Они прошли небольшой запущенный сад, в котором доцветали поздние осенние цветы и подошли к входной двери.
— Открывай, — старик властно вскинул подбородок.
Ильм послушно взялся за ручку и обернулся. Здоровяк не пошел за ними, как положено телохранителю, а остался стоять у калитки, внимательно разглядывая редких прохожих.
— Ну, что замер? Заходи, здесь не кусаются. И дверь аккуратно прикрой за собой. Чуешь, какая пружина тугая? Весь косяк из-за нее разбили…

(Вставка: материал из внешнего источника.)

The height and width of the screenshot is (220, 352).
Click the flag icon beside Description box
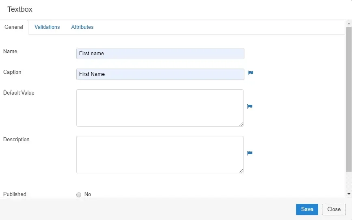pos(250,153)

Прихожая встретила Ильма дорогим ковром во весь пол и большими зеркалами на стенах. Пользуясь случаем, некромант оглядел свое отражение полностью. С головы до ног. В принципе все было ничего. Не отлично, конечно, но на твердое хорошо. Невысокие сапоги со шнуровкой по бокам, черные, почти в обтяжку шерстяные брюки, длинная темная, тоже шерстяная, туника. Поверх туники серебрится кольчуга, перепоясанная простым кожаным ремнем с квадратной пряжкой. Слева от нее висят ножны с мечом. Осознание того, что клинок тупой, немного портит, несомненно, суровый облик, но об этом ведь никто не знает… Так, что там у нас выше пояса… Меховой плащ, кстати, последний и, наконец, украшение всякого человека — голова.
Ильм прищурился. Отражение его сделало то же самое, отчего стало почему-то похоже на проснувшегося с похмелья Санти… Голова как голова. Черные с изрядной долей седины длинные волосы, правильные черты лица, прямой нос. Вот только кожа бледновата и круги под глазами. Это явление временное. След после травмы и медитаций. Так всегда бывает…
— Хватит рожи корчить, — проворчал старик, — пойдем дела делать. Сапоги разрешаю не снимать.
— Почему твой охранник снаружи остался?
— А неча ему тут делать.
— А не опасно, вот так с посторонним находиться в таком большом доме?
— Я тебя, что ли, опасаться должен? — гобун презрительно усмехнулся, — не волнуйся, паренек, у меня для таких как ты завсегда в рукаве пара козырных карт имеется. Иначе не дожил бы до своих лет. Но это не в обиду тебе. Ты спросил, я ответил… К тому же, раз у тебя с собой такая бумажка, то мне только повиноваться и остается.
— А если бы на меня в пути напали и бумажку того…
— Зануда ты. Не переживай, это не твоя головная боль.
Старик, сердито стуча тапками, завел Ильма в небольшую уютную комнату, наполненную тишиной и покоем.
— Сейчас получишь деньги.
— Под процент?
— Под роспись. Хотя… С таких языкатых, как ты, процент драть надо. Чтобы молчали чаще.
— Уже молчу.
— То-то, — старик приоткрыл конторку и вытащил небольшой мешочек, — так, посмотрим…
Он аккуратно выложил на столик перед собой ровно десять серебряных центурий. В два ряда. По пять штук.
— Пересчитай.
— Ты издеваешься, отец?
— Я тебе не отец. Спасибо, Единый, миловал от таких деток. Пересчитывай.
Ильм послушно передвинул указательным пальцем каждый кругляш на противоположную сторону.
— Все верно. Десять центурий.
— Распишись.
Ильм обмакнул перо в чернильницу и пододвинул к себе лист бумаги. Он оказался совершенно чист. Лишь внизу чернело каллиграфически выведенное опытной канцелярской рукой слово "подпись"
— А…
Не твоего ума дело. Подписывай.
— И не подумаю.
— Подписывай, тебе говорят.
Ильм отложил перо и демонстративно отошел в сторону.
— Хорошо, — старик проворно сунул странный документ в недра конторки, захлопнул дверцу и повернул ключ, — я тебя больше не задерживаю.
— Что ж, уважаемый. Если это все, то позволь откланяться.
Ильм развернулся с твердым намерением поскорее покинуть это не слишком приятное место. Сам как-нибудь соберется в дальний путь. Без помощников.
— Погоди, погоди, — сухая рука с неожиданной твердостью вцепилась в его плащ, — погоди. Не серчай. Мы еще не закончили.
— Так выдай мне деньги и воду попусту не мути. Только сразу хочу сказать, что десять монет мне мало. Этих денег не хватит, чтобы Туров из конца в конец пересечь. Да и мастер Гийом вряд-ли такое скупердяйство одобрит.
— Ладно, еще десять сверху, — неожиданно сдался горбун, — но не центурием больше.